TASKS FOR THIS EXERCISE:
1. Write out the part of the Aldo Rossi article starting at "Born in 1931, he" and ending at "city,’ he stated.".
2. List the art forms that the Aldo Rossi article says Rossi appreciated.
3. Answer these questions about the Aldo Rossi article:
(a) How many volumes did Rossi's Blue Notebooks fill?
(b) In what year was Rossi born?
(c) In what year did Rossi win the Pritzker Prize?

## START TEXT SECTION

Moving stories
Wallpaper|May 2021
MAXXI and Molteni & C celebrate the work of worldly architect Aldo Rossi
Aldo Rossi
Moving stories

‘Imagination and fantasy can only blossom from the knowledge of the real,’ said the architect Aldo Rossi. The epigram appears in the Blue Notebooks, a personal and professional journal Rossi started in the late 1960s. It was a discipline he maintained over three decades, filling 47 volumes, which continue to offer an insight into his unique take on the poetry and practicalities of architecture and a wider creative life.

Born in 1931, he died just before the turn of the century. In that time, he established a reputation as one of the 20th century’s leading architectural voices, and was the first Italian to win the Pritzker Prize, in 1990.

Rossi cut a distinctive figure with his expansive creativity, passion for any kind of talent and virtuosity, and solid belief in the vital role of the architect within society. He had an appreciation for film, theatre and books, which informed his take on architecture and the city as an organic environment. ‘One cannot make architecture without studying the condition of life in the city,’ he stated.

## END TEXT SECTION
## START DATA SUPPLIED

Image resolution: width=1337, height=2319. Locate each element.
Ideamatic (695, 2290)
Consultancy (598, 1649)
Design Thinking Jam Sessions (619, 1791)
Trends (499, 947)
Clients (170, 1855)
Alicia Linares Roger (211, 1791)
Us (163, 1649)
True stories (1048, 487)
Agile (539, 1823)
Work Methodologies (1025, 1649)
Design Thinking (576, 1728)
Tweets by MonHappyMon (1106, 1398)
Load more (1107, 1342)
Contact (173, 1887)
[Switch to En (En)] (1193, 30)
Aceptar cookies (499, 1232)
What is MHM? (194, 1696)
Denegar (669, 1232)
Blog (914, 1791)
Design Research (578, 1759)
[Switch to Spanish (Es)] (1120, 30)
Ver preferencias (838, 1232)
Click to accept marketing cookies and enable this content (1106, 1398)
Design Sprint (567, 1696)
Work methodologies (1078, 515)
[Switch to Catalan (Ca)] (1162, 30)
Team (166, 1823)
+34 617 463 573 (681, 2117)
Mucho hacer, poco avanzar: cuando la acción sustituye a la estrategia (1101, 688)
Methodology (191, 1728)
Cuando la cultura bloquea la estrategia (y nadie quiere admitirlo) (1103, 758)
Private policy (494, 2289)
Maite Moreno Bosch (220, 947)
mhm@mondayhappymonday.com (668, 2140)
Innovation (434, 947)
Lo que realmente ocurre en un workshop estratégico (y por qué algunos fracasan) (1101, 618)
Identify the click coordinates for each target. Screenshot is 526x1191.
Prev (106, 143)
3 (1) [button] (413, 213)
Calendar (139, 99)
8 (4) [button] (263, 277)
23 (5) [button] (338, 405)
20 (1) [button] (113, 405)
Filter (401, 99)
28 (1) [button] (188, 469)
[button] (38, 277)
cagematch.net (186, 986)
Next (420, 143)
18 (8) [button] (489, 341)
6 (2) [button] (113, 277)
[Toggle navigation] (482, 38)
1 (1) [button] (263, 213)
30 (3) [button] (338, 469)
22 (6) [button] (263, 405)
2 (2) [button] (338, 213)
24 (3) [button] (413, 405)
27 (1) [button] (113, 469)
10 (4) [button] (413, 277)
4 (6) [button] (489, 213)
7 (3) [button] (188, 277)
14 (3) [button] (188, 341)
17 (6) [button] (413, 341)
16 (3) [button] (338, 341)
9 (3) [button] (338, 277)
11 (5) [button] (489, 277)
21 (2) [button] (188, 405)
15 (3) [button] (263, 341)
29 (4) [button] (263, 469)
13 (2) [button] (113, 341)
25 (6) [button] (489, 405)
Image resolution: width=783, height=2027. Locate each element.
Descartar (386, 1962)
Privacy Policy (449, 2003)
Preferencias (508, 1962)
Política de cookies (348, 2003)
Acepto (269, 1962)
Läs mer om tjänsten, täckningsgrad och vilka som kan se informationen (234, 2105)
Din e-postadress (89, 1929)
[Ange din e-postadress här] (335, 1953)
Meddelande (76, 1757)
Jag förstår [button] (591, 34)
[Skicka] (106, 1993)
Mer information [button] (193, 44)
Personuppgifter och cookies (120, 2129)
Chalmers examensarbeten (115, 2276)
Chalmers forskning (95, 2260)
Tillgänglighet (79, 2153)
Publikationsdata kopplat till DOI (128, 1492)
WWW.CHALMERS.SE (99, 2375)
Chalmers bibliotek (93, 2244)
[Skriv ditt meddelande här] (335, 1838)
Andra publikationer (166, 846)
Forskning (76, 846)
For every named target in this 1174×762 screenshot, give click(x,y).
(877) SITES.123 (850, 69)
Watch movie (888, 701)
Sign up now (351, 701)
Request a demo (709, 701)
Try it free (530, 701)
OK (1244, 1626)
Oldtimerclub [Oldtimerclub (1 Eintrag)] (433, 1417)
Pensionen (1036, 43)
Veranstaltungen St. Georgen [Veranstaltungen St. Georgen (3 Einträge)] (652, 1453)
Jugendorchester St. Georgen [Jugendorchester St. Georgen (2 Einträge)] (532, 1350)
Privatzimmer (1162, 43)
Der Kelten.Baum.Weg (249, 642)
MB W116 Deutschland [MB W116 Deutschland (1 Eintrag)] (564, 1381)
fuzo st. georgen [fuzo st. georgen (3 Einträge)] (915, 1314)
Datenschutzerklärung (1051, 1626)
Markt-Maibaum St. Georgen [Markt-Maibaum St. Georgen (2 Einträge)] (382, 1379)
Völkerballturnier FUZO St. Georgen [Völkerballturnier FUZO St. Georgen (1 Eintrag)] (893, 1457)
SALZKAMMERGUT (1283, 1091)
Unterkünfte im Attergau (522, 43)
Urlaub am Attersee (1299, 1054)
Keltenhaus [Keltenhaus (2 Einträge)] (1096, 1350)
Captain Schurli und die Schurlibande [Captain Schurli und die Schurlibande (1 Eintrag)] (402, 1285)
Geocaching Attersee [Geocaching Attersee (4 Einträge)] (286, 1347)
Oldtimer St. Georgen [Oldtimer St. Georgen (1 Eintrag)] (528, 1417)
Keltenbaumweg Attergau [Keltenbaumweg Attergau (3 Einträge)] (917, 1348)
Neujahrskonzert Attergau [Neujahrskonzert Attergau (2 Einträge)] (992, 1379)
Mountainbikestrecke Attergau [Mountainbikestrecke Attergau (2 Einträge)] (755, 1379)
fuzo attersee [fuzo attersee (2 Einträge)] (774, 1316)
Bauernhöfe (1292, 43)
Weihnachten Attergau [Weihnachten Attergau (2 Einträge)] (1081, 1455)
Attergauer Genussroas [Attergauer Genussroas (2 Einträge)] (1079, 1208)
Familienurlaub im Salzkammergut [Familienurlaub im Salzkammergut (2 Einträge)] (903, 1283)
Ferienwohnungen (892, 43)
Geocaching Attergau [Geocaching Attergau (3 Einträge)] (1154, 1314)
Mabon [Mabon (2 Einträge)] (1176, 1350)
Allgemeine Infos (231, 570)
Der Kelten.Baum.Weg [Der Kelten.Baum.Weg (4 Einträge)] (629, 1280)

## END DATA SUPPLIED

COMPLETED EXERCISE:
1.
Born in 1931, he died just before the turn of the century. In that time, he established a reputation as one of the 20th century’s leading architectural voices, and was the first Italian to win the Pritzker Prize, in 1990.

Rossi cut a distinctive figure with his expansive creativity, passion for any kind of talent and virtuosity, and solid belief in the vital role of the architect within society. He had an appreciation for film, theatre and books, which informed his take on architecture and the city as an organic environment. ‘One cannot make architecture without studying the condition of life in the city,’ he stated.

2.
- film
- theatre
- books

3.
(a) 47
(b) 1931
(c) 1990